Six Ways Chemistry Helps Kids Get Back to School
Chemistry isn’t just a course requirement – it’s a key part of many of the items your child uses throughout the school day. Chemical compounds help create durable and reliable school supplies, clothes, sports equipment, classroom learning aids and more. Without chemistry, we wouldn’t have sneakers, laptops, crayons, lunch boxes or much more!
Below are just a few ways chemistry helps kids get ready for the new school year:
- The snack pack: Plastic lunch boxes and totes are lightweight and make lunches easy to transport, even for little ones. Reusable plastic containers like thermoses and water bottles are shatter-resistant and convenient for everyday use. Many kinds of plastics packaging are airtight – from zip top baggies to resealable containers – keeping foods and snacks fresh and delicious from morning till lunchtime. Collapsible lunch boxes using silicone chemistry are lightweight and space saving.
- Express yourself: Arts and crafts supplies depend on chemistry to help get the creative juices flowing. Crayons come in hundreds of colors, but their chemical makeup is quite simple – the two basic ingredients in most crayons are paraffin wax (also used to make candles) and color pigment. Pens can contain white ink (which contains titanium oxide), metallic gold ink (copper-zinc alloy) and carbon black, a pigment derived from coal and oil, an essential part of black ballpoint pen ink.

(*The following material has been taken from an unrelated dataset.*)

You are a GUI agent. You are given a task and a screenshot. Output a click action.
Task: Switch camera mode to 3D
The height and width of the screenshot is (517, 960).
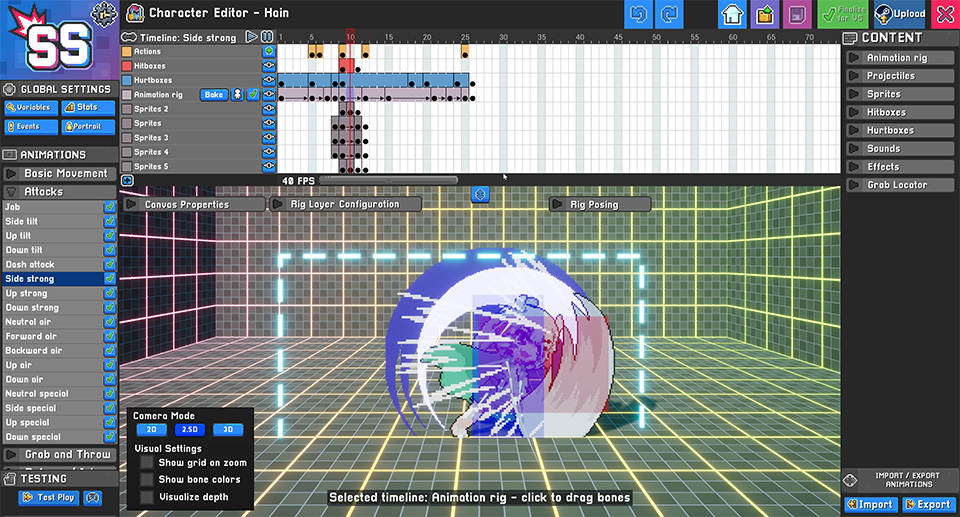tap(228, 430)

- Tote it: Kids drop things – a lot – which is why many kid’s backpacks have plastic padding to help protect electronics, laptops and tablets from a fall. Today, backpacks can be made entirely of plastic materials, right down to the zippers and pulls. For little kids, a slick, smooth and transparent vinyl backpack can be a great choice – easy to keep clean, and easy to check that all the needed supplies are loaded up in the morning. Backpacks made from plastics like polyvinyl chloride (PVC) also are water resistant and resist bacteria growth and mildew too.
- Singin’ in the rain: Rain jackets and other gear enhanced with fluorinated polymers are water-repellent and stain- and abrasion-resistant, to help children stay warm and dry through the school year. Thanks to chemistry, fabrics like polyester or nylon allow skin to breathe; moisture vapor can pass through fabric while repelling rain or snow on the outside of the jacket.
- Hit the fields: Bike helmets and other sports gear made from different types of plastics help protect kids from injury on the playing fields. A helmet lining made from expanded polystyrene in different layers and densities enables the helmet to absorb impact, while the helmet’s shell – often made with polycarbonate – is strong, but lightweight and shatter-resistant, adding even more protection.
Got a track and field star in your family? Polyurethane in the midsole of sneakers and running shoes adds stability and cushioning that doesn’t flatten out over time. The outer soles of running shoes are often made of a thermoplastic rubber material, which provides support and shock absorption.
- Helping with homework: Kids today increasingly use computers to research class assignments, write papers and even take tests. Electronics of all kinds depend on chemistry – from plastic-coated wiring, to silicone computer chips, to scratch-resistant polycarbonate computer screens.
Thanks to the products of chemistry, students – and their teachers – are ready for a successful year as soon as the school bell rings.